I wrote about dedicating myself to broadening my culinary horizons in college: it was equally an attempt to grow up and to acquire a little polish or class. I spent a lot of my college years feeling slightly at odds with the majority income bracket at my school, very aware that I was formed by the gritty city that my college protected itself from with tall fences and trees.
When I wrote about Bourdieu’s description of the food habits of teachers, I remembered very keenly the struggle to take care of myself while I taught high school in New Orleans. I remember feeling hungry, but too tense and anxious to eat the plain couscous I’d make in a hurry before bed. (I’m also very aware that many of my students were hungry too, or running on insufficiently nutritive fuel. I’m not embarrassed about using pizza parties as a bribe for good behavior–those nourished us all.) Less painfully, I remember my delight in living so close to the Reading Terminal Market when I moved to Philadelphia to teach and learn, and learning how to cook interesting and substantial meals on a few dollars.

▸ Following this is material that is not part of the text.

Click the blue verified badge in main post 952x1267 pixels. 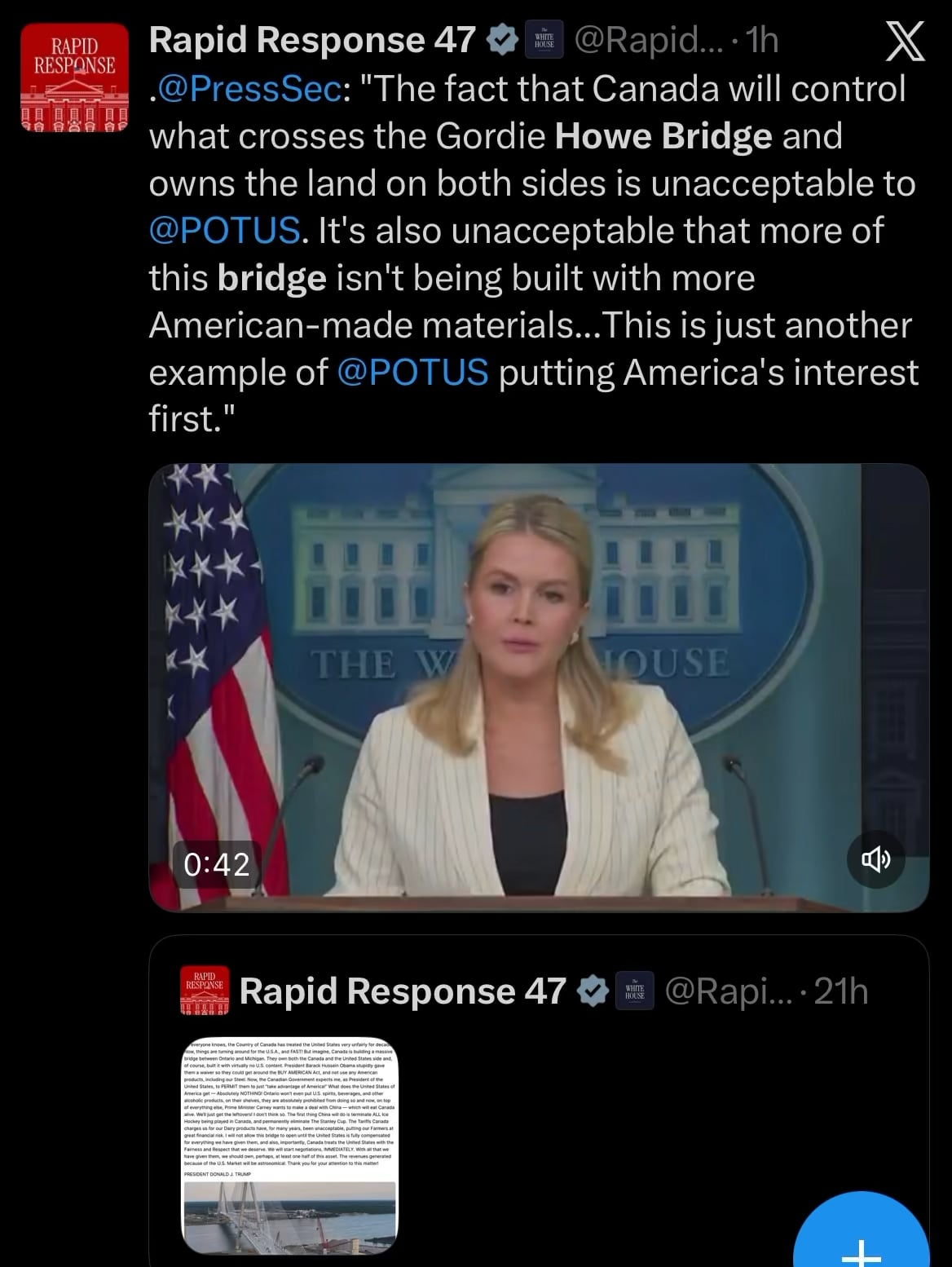click(x=503, y=41)
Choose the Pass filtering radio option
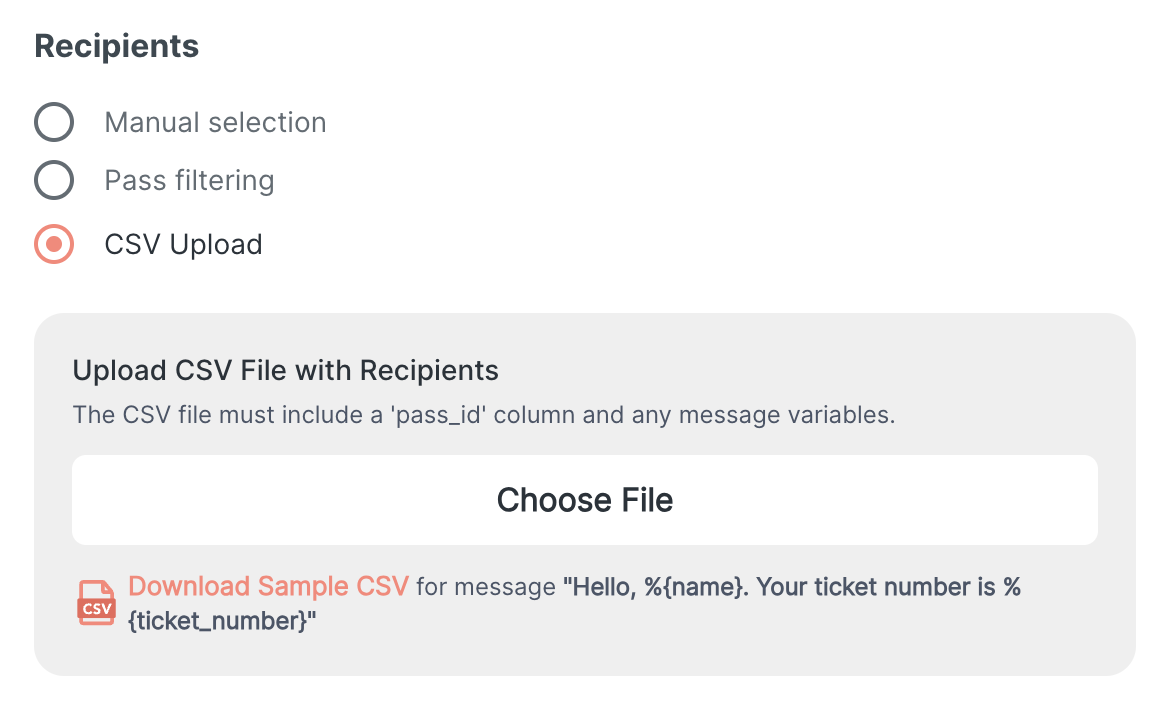Viewport: 1176px width, 726px height. coord(54,181)
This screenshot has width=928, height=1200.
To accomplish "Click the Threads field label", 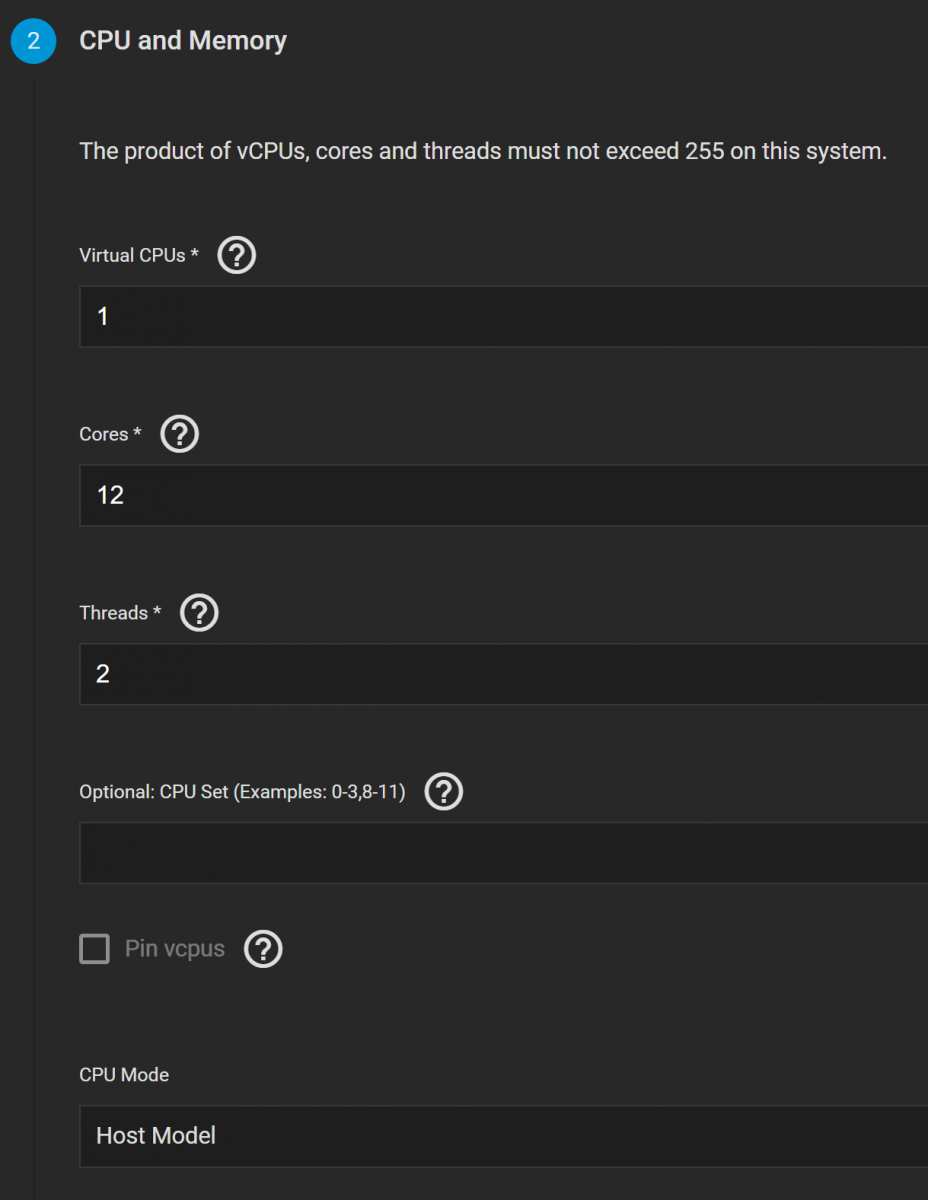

As I wrote about kale, I thought a lot about family and how we learn socially about eating. Personally, I love kale. I like all the bitter greens, but kale is my favorite. And it’s cheap and easy to cook quickly. One of my favorite ways to prepare it is to sauté it with some kind of white bean—I’m not picky which—with a little ground mustard and a splash of cheap white wine to deglaze the pan. Classic teacher recipe: light, tasty fare for the educator on the go with little money to spend on groceries or time to cook them. I don’t remember who taught me to like kale, but I do remember teaching my family to like it. I don’t blame them for being suspicious: they hadn’t really heard of it until I insisted on buying it for Thanksgiving, and it was the last farm stand of the season, so the farmer sold me the whole stalk (which resembled a two-foot-tall leggy bush). I chopped and froze some for future soups, and then prepared an enormous slow braise with vinegar and tomatoes that simmered while we finished the rest of the meal. My family loved it; they mention kale whenever I visit and Email me when they’ve tried a particularly good kale dish. They clip kale recipes and send them to me in the mail.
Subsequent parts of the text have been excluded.